__What needs to be done__
Can you render all of the material below as a JSON list of strings, with one string for each line and blank lines left out?

>>>>

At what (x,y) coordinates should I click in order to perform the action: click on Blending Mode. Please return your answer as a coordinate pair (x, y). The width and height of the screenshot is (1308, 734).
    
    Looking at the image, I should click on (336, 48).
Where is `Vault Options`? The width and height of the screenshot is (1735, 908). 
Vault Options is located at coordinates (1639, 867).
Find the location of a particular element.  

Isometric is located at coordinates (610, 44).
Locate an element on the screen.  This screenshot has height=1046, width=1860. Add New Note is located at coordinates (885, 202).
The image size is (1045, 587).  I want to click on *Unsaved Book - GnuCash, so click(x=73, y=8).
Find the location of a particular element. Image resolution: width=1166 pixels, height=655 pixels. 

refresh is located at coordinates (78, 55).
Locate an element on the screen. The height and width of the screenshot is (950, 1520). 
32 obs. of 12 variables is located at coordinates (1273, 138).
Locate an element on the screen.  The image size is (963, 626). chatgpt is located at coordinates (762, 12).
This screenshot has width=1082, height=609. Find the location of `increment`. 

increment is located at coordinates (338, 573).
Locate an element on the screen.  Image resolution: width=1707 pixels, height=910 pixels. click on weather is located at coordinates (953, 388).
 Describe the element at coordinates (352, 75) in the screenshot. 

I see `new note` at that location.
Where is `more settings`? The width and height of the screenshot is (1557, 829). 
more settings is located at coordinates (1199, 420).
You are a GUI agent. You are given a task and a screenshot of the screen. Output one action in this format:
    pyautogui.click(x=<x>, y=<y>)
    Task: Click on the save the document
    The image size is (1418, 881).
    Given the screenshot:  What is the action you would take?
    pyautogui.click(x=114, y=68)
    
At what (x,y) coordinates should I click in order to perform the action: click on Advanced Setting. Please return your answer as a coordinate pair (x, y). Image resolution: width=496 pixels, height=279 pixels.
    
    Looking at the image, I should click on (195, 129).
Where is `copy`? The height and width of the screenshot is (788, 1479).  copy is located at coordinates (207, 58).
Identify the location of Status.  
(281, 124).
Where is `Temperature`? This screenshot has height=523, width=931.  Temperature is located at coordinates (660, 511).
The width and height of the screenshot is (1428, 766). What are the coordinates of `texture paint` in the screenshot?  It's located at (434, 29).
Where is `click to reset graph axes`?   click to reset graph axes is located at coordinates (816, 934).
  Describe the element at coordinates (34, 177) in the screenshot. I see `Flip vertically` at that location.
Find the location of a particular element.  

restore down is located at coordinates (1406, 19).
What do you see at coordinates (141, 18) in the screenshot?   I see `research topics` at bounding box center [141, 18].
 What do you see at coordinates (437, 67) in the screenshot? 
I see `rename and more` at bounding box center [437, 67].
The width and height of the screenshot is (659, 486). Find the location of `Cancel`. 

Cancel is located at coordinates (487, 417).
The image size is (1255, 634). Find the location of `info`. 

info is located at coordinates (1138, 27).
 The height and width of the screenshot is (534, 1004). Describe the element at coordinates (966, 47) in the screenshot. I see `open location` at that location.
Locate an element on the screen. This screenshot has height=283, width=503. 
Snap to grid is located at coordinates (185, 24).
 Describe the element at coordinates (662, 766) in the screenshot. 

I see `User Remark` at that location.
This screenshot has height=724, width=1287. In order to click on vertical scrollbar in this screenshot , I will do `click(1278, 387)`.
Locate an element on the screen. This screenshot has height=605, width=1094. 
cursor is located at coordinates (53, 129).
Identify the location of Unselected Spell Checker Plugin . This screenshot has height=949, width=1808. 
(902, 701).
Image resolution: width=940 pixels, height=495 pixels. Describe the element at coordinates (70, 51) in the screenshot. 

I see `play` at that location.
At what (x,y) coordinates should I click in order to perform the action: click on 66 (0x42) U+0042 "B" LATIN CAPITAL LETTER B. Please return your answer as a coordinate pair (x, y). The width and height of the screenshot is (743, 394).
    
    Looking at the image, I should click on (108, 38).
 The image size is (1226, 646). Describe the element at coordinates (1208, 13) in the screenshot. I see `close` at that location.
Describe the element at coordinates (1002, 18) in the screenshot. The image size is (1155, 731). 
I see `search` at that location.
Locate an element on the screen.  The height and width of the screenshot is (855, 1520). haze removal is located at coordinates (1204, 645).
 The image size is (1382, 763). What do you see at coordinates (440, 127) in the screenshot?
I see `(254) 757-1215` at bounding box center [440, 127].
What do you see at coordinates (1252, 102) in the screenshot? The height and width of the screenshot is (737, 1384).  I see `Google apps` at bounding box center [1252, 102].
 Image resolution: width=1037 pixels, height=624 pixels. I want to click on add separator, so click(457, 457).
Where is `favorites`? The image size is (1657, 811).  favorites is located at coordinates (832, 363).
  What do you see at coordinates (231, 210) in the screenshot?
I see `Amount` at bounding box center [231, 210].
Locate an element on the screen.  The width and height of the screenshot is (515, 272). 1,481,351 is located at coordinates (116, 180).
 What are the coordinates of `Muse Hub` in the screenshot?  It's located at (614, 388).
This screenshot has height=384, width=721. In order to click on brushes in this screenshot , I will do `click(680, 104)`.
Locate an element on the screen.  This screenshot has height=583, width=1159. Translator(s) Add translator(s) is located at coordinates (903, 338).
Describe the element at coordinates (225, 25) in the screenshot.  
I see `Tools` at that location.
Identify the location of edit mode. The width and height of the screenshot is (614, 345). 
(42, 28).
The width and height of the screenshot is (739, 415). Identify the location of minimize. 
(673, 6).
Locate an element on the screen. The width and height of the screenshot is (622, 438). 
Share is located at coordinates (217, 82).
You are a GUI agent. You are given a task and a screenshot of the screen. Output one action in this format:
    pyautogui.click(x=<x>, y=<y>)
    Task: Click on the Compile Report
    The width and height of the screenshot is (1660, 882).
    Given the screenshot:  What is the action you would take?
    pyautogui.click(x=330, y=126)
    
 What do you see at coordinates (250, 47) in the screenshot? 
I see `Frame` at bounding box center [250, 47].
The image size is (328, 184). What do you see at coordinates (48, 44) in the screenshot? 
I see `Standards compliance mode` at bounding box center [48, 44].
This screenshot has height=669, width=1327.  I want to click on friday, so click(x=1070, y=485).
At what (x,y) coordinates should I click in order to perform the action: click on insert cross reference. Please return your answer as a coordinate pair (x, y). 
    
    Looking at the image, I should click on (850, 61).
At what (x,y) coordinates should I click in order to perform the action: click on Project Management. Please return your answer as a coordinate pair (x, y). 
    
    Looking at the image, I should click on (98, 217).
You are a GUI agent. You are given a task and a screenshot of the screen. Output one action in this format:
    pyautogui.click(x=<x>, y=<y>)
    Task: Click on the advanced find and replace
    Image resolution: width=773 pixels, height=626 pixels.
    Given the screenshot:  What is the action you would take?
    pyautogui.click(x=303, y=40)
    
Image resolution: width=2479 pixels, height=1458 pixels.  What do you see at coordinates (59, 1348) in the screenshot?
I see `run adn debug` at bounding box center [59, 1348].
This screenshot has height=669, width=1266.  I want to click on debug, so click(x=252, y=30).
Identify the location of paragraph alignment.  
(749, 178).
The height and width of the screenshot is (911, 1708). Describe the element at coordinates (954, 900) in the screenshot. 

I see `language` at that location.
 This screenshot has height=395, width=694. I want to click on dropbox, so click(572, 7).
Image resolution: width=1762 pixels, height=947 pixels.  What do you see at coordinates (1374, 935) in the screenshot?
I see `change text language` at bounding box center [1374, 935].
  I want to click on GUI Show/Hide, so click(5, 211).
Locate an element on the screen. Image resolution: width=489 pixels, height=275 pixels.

<<<<

__Full answer__
[
  "At what (x,y) coordinates should I click in order to perform the action: click on Blending Mode. Please return your answer as a coordinate pair (x, y). The width and height of the screenshot is (1308, 734).",
  "    Looking at the image, I should click on (336, 48).",
  "Where is `Vault Options`? The width and height of the screenshot is (1735, 908). ",
  "Vault Options is located at coordinates (1639, 867).",
  "Find the location of a particular element.  ",
  "Isometric is located at coordinates (610, 44).",
  "Locate an element on the screen.  This screenshot has height=1046, width=1860. Add New Note is located at coordinates (885, 202).",
  "The image size is (1045, 587).  I want to click on *Unsaved Book - GnuCash, so click(x=73, y=8).",
  "Find the location of a particular element. Image resolution: width=1166 pixels, height=655 pixels. ",
  "refresh is located at coordinates (78, 55).",
  "Locate an element on the screen. The height and width of the screenshot is (950, 1520). ",
  "32 obs. of 12 variables is located at coordinates (1273, 138).",
  "Locate an element on the screen.  The image size is (963, 626). chatgpt is located at coordinates (762, 12).",
  "This screenshot has width=1082, height=609. Find the location of `increment`. ",
  "increment is located at coordinates (338, 573).",
  "Locate an element on the screen.  Image resolution: width=1707 pixels, height=910 pixels. click on weather is located at coordinates (953, 388).",
  " Describe the element at coordinates (352, 75) in the screenshot. ",
  "I see `new note` at that location.",
  "Where is `more settings`? The width and height of the screenshot is (1557, 829). ",
  "more settings is located at coordinates (1199, 420).",
  "You are a GUI agent. You are given a task and a screenshot of the screen. Output one action in this format:",
  "    pyautogui.click(x=<x>, y=<y>)",
  "    Task: Click on the save the document",
  "    The image size is (1418, 881).",
  "    Given the screenshot:  What is the action you would take?",
  "    pyautogui.click(x=114, y=68)",
  "At what (x,y) coordinates should I click in order to perform the action: click on Advanced Setting. Please return your answer as a coordinate pair (x, y). Image resolution: width=496 pixels, height=279 pixels.",
  "    Looking at the image, I should click on (195, 129).",
  "Where is `copy`? The height and width of the screenshot is (788, 1479).  copy is located at coordinates (207, 58).",
  "Identify the location of Status.  ",
  "(281, 124).",
  "Where is `Temperature`? This screenshot has height=523, width=931.  Temperature is located at coordinates (660, 511).",
  "The width and height of the screenshot is (1428, 766). What are the coordinates of `texture paint` in the screenshot?  It's located at (434, 29).",
  "Where is `click to reset graph axes`?   click to reset graph axes is located at coordinates (816, 934).",
  "  Describe the element at coordinates (34, 177) in the screenshot. I see `Flip vertically` at that location.",
  "Find the location of a particular element.  ",
  "restore down is located at coordinates (1406, 19).",
  "What do you see at coordinates (141, 18) in the screenshot?   I see `research topics` at bounding box center [141, 18].",
  " What do you see at coordinates (437, 67) in the screenshot? ",
  "I see `rename and more` at bounding box center [437, 67].",
  "The width and height of the screenshot is (659, 486). Find the location of `Cancel`. ",
  "Cancel is located at coordinates (487, 417).",
  "The image size is (1255, 634). Find the location of `info`. ",
  "info is located at coordinates (1138, 27).",
  " The height and width of the screenshot is (534, 1004). Describe the element at coordinates (966, 47) in the screenshot. I see `open location` at that location.",
  "Locate an element on the screen. This screenshot has height=283, width=503. ",
  "Snap to grid is located at coordinates (185, 24).",
  " Describe the element at coordinates (662, 766) in the screenshot. ",
  "I see `User Remark` at that location.",
  "This screenshot has height=724, width=1287. In order to click on vertical scrollbar in this screenshot , I will do `click(1278, 387)`.",
  "Locate an element on the screen. This screenshot has height=605, width=1094. ",
  "cursor is located at coordinates (53, 129).",
  "Identify the location of Unselected Spell Checker Plugin . This screenshot has height=949, width=1808. ",
  "(902, 701).",
  "Image resolution: width=940 pixels, height=495 pixels. Describe the element at coordinates (70, 51) in the screenshot. ",
  "I see `play` at that location.",
  "At what (x,y) coordinates should I click in order to perform the action: click on 66 (0x42) U+0042 \"B\" LATIN CAPITAL LETTER B. Please return your answer as a coordinate pair (x, y). The width and height of the screenshot is (743, 394).",
  "    Looking at the image, I should click on (108, 38).",
  " The image size is (1226, 646). Describe the element at coordinates (1208, 13) in the screenshot. I see `close` at that location.",
  "Describe the element at coordinates (1002, 18) in the screenshot. The image size is (1155, 731). ",
  "I see `search` at that location.",
  "Locate an element on the screen.  The height and width of the screenshot is (855, 1520). haze removal is located at coordinates (1204, 645).",
  " The image size is (1382, 763). What do you see at coordinates (440, 127) in the screenshot?",
  "I see `(254) 757-1215` at bounding box center [440, 127].",
  "What do you see at coordinates (1252, 102) in the screenshot? The height and width of the screenshot is (737, 1384).  I see `Google apps` at bounding box center [1252, 102].",
  " Image resolution: width=1037 pixels, height=624 pixels. I want to click on add separator, so click(457, 457).",
  "Where is `favorites`? The image size is (1657, 811).  favorites is located at coordinates (832, 363).",
  "  What do you see at coordinates (231, 210) in the screenshot?",
  "I see `Amount` at bounding box center [231, 210].",
  "Locate an element on the screen.  The width and height of the screenshot is (515, 272). 1,481,351 is located at coordinates (116, 180).",
  " What are the coordinates of `Muse Hub` in the screenshot?  It's located at (614, 388).",
  "This screenshot has height=384, width=721. In order to click on brushes in this screenshot , I will do `click(680, 104)`.",
  "Locate an element on the screen.  This screenshot has height=583, width=1159. Translator(s) Add translator(s) is located at coordinates (903, 338).",
  "Describe the element at coordinates (225, 25) in the screenshot.  ",
  "I see `Tools` at that location.",
  "Identify the location of edit mode. The width and height of the screenshot is (614, 345). ",
  "(42, 28).",
  "The width and height of the screenshot is (739, 415). Identify the location of minimize. ",
  "(673, 6).",
  "Locate an element on the screen. The width and height of the screenshot is (622, 438). ",
  "Share is located at coordinates (217, 82).",
  "You are a GUI agent. You are given a task and a screenshot of the screen. Output one action in this format:",
  "    pyautogui.click(x=<x>, y=<y>)",
  "    Task: Click on the Compile Report",
  "    The width and height of the screenshot is (1660, 882).",
  "    Given the screenshot:  What is the action you would take?",
  "    pyautogui.click(x=330, y=126)",
  " What do you see at coordinates (250, 47) in the screenshot? ",
  "I see `Frame` at bounding box center [250, 47].",
  "The image size is (328, 184). What do you see at coordinates (48, 44) in the screenshot? ",
  "I see `Standards compliance mode` at bounding box center [48, 44].",
  "This screenshot has height=669, width=1327.  I want to click on friday, so click(x=1070, y=485).",
  "At what (x,y) coordinates should I click in order to perform the action: click on insert cross reference. Please return your answer as a coordinate pair (x, y). ",
  "    Looking at the image, I should click on (850, 61).",
  "At what (x,y) coordinates should I click in order to perform the action: click on Project Management. Please return your answer as a coordinate pair (x, y). ",
  "    Looking at the image, I should click on (98, 217).",
  "You are a GUI agent. You are given a task and a screenshot of the screen. Output one action in this format:",
  "    pyautogui.click(x=<x>, y=<y>)",
  "    Task: Click on the advanced find and replace",
  "    Image resolution: width=773 pixels, height=626 pixels.",
  "    Given the screenshot:  What is the action you would take?",
  "    pyautogui.click(x=303, y=40)",
  "Image resolution: width=2479 pixels, height=1458 pixels.  What do you see at coordinates (59, 1348) in the screenshot?",
  "I see `run adn debug` at bounding box center [59, 1348].",
  "This screenshot has height=669, width=1266.  I want to click on debug, so click(x=252, y=30).",
  "Identify the location of paragraph alignment.  ",
  "(749, 178).",
  "The height and width of the screenshot is (911, 1708). Describe the element at coordinates (954, 900) in the screenshot. ",
  "I see `language` at that location.",
  " This screenshot has height=395, width=694. I want to click on dropbox, so click(572, 7).",
  "Image resolution: width=1762 pixels, height=947 pixels.  What do you see at coordinates (1374, 935) in the screenshot?",
  "I see `change text language` at bounding box center [1374, 935].",
  "  I want to click on GUI Show/Hide, so click(5, 211).",
  "Locate an element on the screen. Image resolution: width=489 pixels, height=275 pixels."
]